The most convincing explanation for the absence of open gangways in the United States is that planners feel “amenity-conscious” (or “choice”) riders would find them unpleasant. The enhanced mobility open gangways grant to beggars, merchants, and buskers has been cited as a potential problem with the model. That shouldn’t be sufficient reason to keep riders stuffed in like sardines. New Yorkers don’t take the subway because it’s pleasant, but because it gets them to work on time. The MTA could aid that cause by ordering a hundred—or a thousand!—open gangway train cars.

Americans have different ideas about personal space as well as who they are willing to mingle with. This isn’t only about subways; planners have tried to figure out how to get more well-off Americans to ride the bus even as Americans seem pretty happy to drive solo in their cars unless it is quite difficult.

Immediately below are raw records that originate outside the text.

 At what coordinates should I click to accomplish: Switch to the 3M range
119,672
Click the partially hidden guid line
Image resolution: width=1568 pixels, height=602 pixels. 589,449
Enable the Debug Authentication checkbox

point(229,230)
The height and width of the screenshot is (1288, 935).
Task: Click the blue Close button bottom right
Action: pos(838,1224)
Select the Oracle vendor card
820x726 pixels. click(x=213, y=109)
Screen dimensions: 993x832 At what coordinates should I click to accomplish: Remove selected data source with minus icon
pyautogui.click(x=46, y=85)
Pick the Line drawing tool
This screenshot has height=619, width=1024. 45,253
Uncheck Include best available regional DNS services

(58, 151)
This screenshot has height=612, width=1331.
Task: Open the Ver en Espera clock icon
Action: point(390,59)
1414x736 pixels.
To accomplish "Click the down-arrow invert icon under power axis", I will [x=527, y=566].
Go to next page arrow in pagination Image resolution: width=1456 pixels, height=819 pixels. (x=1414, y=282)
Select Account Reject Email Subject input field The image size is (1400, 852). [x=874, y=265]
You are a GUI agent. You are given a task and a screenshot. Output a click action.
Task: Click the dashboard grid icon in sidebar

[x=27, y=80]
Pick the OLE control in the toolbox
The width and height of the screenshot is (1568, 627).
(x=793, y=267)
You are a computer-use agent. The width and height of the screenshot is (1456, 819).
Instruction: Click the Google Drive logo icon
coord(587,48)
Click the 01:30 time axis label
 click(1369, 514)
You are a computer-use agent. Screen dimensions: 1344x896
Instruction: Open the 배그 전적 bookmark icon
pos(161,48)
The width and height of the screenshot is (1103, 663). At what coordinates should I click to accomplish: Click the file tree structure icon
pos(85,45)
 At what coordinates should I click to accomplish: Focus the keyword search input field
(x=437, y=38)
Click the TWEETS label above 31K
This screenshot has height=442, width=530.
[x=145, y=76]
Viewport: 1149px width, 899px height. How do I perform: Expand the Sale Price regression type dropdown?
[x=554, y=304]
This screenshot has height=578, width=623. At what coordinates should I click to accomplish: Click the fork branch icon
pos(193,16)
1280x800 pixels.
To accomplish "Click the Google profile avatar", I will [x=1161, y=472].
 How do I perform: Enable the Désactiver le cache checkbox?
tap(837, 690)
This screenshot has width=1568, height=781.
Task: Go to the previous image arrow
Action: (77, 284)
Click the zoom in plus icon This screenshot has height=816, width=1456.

Here is a question: what would happen if an entire mass transit system did this without consulting riders? Would people in New York City really stop taking the subway and find other ways to get around? In some places, subways are the most efficient and I’m guessing that riders would adjust over time. When riders have more options, particularly in more sprawling cities, this might not be a good solution as people might actually stop using the subway.